Vinland Vinland first graders described the 2,000 worms in their compost bin as "exciting," "special," "neat" and "slimy."
With 13 first graders huddled around a giant plywood box, Ann Van Nest -- a.k.a. "Worm Lady" -- spent Friday afternoon explaining the latest in recycling technology offered by the city of Lawrence.
Instead of calling the process by its formal name -- vermicomposting -- the city's waste reduction specialist preferred to educate the Vinland-area children in terms they could understand.
"It's actually worm poop," she said. "That's what you're getting. But it doesn't stink, and it's such good quality, it really works out well."
The composting method introduced Friday at Vinland Elementary School -- mixing worms, shredded newspapers and food waste inside a plywood box -- is among a handful of similar test projects digging in this summer in the Lawrence area.
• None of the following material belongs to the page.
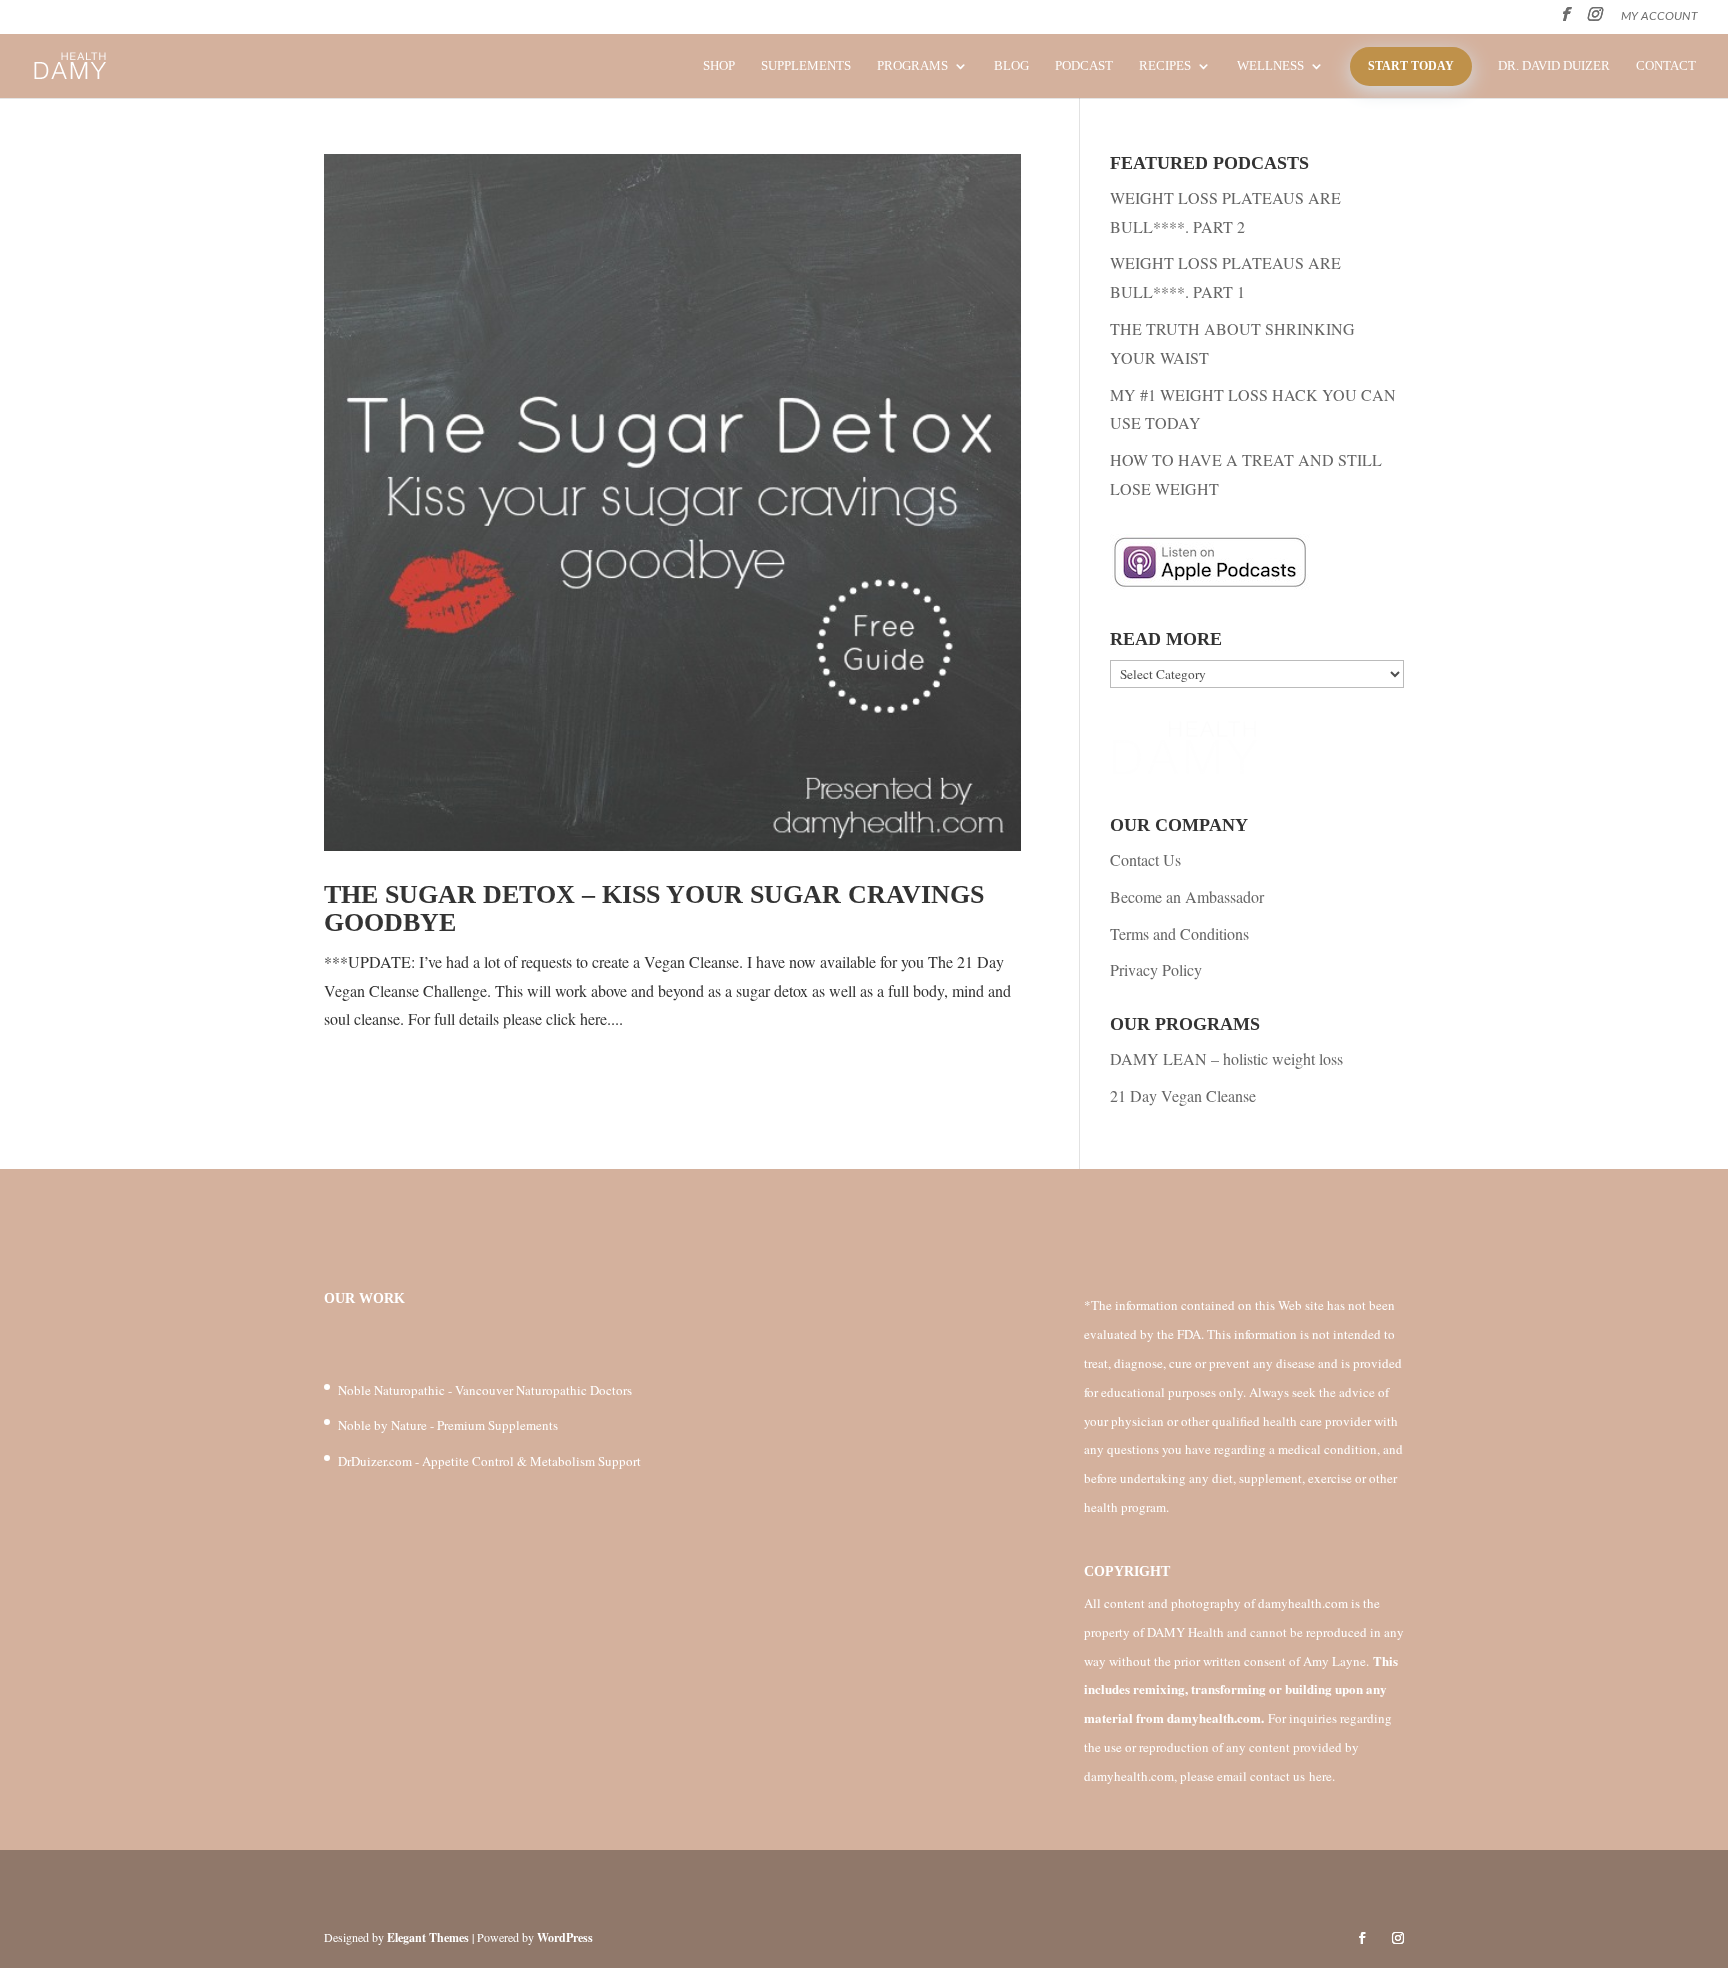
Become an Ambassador (1187, 896)
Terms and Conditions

The idea is to raise public awareness about the benefits of vermicomposting.
Even 6-year-old Kelsey Mallon saw the logic in using slimy, wiggly worms for munching up food waste.
"They're going to make plant food," she said.
Karen Arnold, who teaches the class, invited Van Nest to bring her composting program to Vinland to expose her students to responsible activities at an early age.
The compost generated during the next six months will be used in the school's greenhouse, where students will grow spinach, marigolds and tomatoes. But the lessons learned should last a lifetime.
"It makes people become better citizens, doing responsible things to help the environment," Arnold said. "And this is hands-on. They love creepy-crawly things."
Other worm boxes will be placed with several volunteers in Lawrence, including a class at Hillcrest School, a young couple and a 12-year-old, for her science project. Van Nest is still looking for a vegetarian willing to take a box and record results for later analysis.
In the end, Van Nest said, the program could cut into the city's disposal of food waste, which accounts for about 7 percent of all city trash heading to the landfill.
"Our goal is to help educate people in becoming responsible for their own waste," Van Nest said.